Because nobody has explicitly answered the question, I'll add the correct answer for the sake of completeness.
$stmt = $pdoDb->prepare('INSERT INTO tablename (id, value, time_created) VALUES (:id, :value, NOW())');
// either bind each parameter explicitly
$stmt->bindParam(':id', $id); // PDOStatement::bindValue() is also possibly
$stmt->bindParam(':value', $value);
$stmt->execute();
// or bind when executing the statement
$stmt->execute(array(
':id' => $id,
':value' => $value
));
Presuming your PDO statement is correct you could do something like this:
$date = date('Y-m-d H:i:s');
$stmt->bindParam(':time_added', $date, PDO::PARAM_STR);
None of the answers solve the question as I see it!
So there are some of my findings:
there is NO WAY how to force PDO to pass MySQL function call as a query value - so there is no way to do simple wrapper that will be able to use NOW() or any other function as passed values. Every time you need something like that, you need manually change the query, so the function call is part of the query string. :-(
I'm using function that tests given values for MySQL function I am using and modifies the query itself, but it is not a good solution to my opinion... :-}
This might be useful to some of you, maybe not. I was confronted with the same problem as Ollie Saunders was. I'm pretty new to php/mysql, and most of all PDO. I was able to solve the problem with the following:
$active = 0;
$id = NULL;
$query = "INSERT
INTO tbl_user(ID_user, firstname, lastname, email, password, active, create_date)
VALUES (?,?,?,?,?,?,NOW())";
if($stmt=$this->conn->prepare($query)) {
$stmt->bind_param('issssi', $id, $firstname, $lastname, $email, $password, $active);
$stmt->execute();
}
and guess what it works! Hope to have helped here. Any comments are welcome. Try it and tell me if it worked for you, or if you have any additions.

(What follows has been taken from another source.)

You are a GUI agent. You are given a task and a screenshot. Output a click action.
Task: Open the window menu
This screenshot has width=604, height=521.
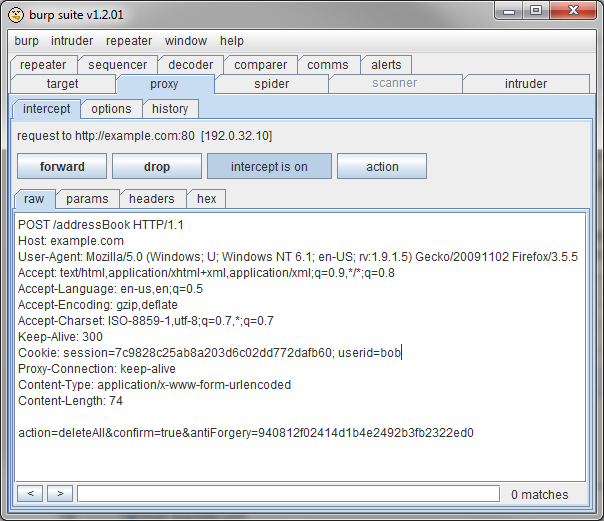186,41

To answer Elmo's question, you can create a PDO wrapper that allows for SQL functions like NOW(). You just need to pass an additional argument with the columns that you want to use SQL functions for. Here's mine:
function pInsertFunc($action, $table, $values, $sqlfunctions)
{
global $pdb;
// There's no way to pass an SQL function like "NOW()" as a PDO parameter,
// so this function builds the query string with those functions. $values
// and $sqlfunctions should be key => value arrays, with column names
// as keys. The $values values will be passed in as parameters, and the
// $sqlfunction values will be made part of the query string.
$value_columns = array_keys($values);
$sqlfunc_columns = array_keys($sqlfunctions);
$columns = array_merge($value_columns, $sqlfunc_columns);
// Only $values become ':paramname' PDO parameters.
$value_parameters = array_map(function($col) {return (':' . $col);}, $value_columns);
// SQL functions go straight in as strings.
$sqlfunc_parameters = array_values($sqlfunctions);
$parameters = array_merge($value_parameters, $sqlfunc_parameters);
$column_list = join(', ', $columns);
$parameter_list = join(', ', $parameters);
$query = "$action $table ($column_list) VALUES ($parameter_list)";
$stmt = $pdb->prepare($query);
$stmt->execute($values);
}
Use it like this:
$values = array(
'ID' => NULL,
'name' => $username,
'address' => $address,
);
$sqlfuncs = array(
'date' => 'NOW()',
);
pInsertFunc("INSERT INTO", "addresses", $values, $sqlfuncs);
The query string that results looks like this:
INSERT INTO addresses (ID, name, address, date) VALUES (:ID, :name, :address, NOW())
other than NOW() i also utilize the "timestamp" type column and set its default to CURRENT_TIMESTAMP .. so i just pass nothing for that field and time is automatically set. maybe not exactly what ur looking for.